- [Exercise] Could you return only the lines that run from the line with "Given: Enable the" through the final line of the data, exactly as they stand?

- [Records for this task]
↓
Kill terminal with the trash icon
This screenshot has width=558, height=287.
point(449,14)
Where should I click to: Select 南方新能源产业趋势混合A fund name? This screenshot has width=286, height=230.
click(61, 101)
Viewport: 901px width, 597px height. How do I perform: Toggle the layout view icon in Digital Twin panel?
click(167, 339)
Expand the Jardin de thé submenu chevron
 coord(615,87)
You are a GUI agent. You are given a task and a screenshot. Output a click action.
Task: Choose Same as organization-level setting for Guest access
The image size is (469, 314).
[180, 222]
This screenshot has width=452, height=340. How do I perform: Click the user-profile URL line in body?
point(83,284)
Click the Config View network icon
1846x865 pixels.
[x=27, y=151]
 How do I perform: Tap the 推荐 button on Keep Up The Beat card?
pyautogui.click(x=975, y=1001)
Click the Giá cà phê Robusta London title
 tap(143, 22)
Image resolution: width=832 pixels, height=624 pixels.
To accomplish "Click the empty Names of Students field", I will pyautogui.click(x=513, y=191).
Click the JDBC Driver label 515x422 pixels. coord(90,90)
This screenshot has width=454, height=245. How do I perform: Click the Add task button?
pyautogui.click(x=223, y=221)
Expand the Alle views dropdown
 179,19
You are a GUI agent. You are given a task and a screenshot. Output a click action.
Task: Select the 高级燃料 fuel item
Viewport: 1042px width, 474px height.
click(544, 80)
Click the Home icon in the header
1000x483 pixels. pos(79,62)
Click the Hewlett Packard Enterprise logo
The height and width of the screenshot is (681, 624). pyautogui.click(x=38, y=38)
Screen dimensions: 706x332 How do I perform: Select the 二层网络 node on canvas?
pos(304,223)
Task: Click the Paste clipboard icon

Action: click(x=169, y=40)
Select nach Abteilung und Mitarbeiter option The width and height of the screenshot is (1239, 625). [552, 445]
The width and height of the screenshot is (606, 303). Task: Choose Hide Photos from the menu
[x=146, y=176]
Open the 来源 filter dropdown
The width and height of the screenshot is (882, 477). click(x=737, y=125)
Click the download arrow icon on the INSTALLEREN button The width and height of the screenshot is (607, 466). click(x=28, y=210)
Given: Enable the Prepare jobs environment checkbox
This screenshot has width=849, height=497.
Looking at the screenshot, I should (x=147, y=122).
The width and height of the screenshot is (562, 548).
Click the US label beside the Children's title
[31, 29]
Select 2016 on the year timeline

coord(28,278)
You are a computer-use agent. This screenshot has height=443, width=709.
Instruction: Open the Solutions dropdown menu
↑
- [Result below]
Given: Enable the Prepare jobs environment checkbox
This screenshot has width=849, height=497.
Looking at the screenshot, I should (x=147, y=122).
The width and height of the screenshot is (562, 548).
Click the US label beside the Children's title
[31, 29]
Select 2016 on the year timeline

coord(28,278)
You are a computer-use agent. This screenshot has height=443, width=709.
Instruction: Open the Solutions dropdown menu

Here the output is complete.